Yao_2019_Am.J.Physiol.Gastrointest.Liver.Physiol_316_G527

Hepatic steatosis is the beginning phase of nonalcoholic fatty liver disease, and hyperhomocysteinemia (HHcy) is a significant risk factor. Soluble epoxide hydrolase (sEH) hydrolyzes epoxyeicosatrienoic acids (EETs) and other epoxy fatty acids, attenuating their cardiovascular protective effects. However, the involvement of sEH in HHcy-induced hepatic steatosis is unknown.
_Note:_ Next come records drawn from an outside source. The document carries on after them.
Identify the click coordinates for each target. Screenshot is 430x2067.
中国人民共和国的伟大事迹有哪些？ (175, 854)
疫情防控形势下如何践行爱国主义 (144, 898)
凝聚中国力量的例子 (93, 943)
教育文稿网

The current study aimed to explore the role of sEH in HHcy-induced lipid disorder. We fed 6-wk-old male mice a chow diet or 2% (wt/wt) high-metnionine diet for 8 wk to establish the HHcy model. A high level of homocysteine induced lipid accumulation in vivo and in vitro, which was concomitant with the increased activity and expression of sEH. Treatment with a highly selective specific sEH inhibitor (0.8 mg.kg(-1).day(-1) for the animal model and 1 muM for cells) prevented HHcy-induced lipid accumulation in vivo and in vitro. Inhibition of sEH activated the peroxisome proliferator-activated receptor-alpha (PPAR-alpha), as evidenced by elevated beta-oxidation of fatty acids and the expression of PPAR-alpha target genes in HHcy-induced hepatic steatosis. In primary cultured hepatocytes, the effect of sEH inhibition on PPAR-alpha activation was further confirmed by a marked increase in PPAR-response element luciferase activity, which was reversed by knock down of PPAR-alpha. Of note, 11,12-EET ligand dependently activated PPAR-alpha. Thus increased sEH activity is a key determinant in the pathogenesis of HHcy-induced hepatic steatosis, and sEH inhibition could be an effective treatment for HHcy-induced hepatic steatosis. NEW & NOTEWORTHY In the current study, we demonstrated that upregulation of soluble epoxide hydrolase (sEH) is involved in the hyperhomocysteinemia (HHcy)-caused hepatic steatosis in an HHcy mouse model and in murine primary hepatocytes. Improving hepatic steatosis in HHcy mice by pharmacological inhibition of sEH to activate peroxisome proliferator-activated receptor-alpha was ligand dependent, and sEH could be a potential therapeutic target for the treatment of nonalcoholic fatty liver disease.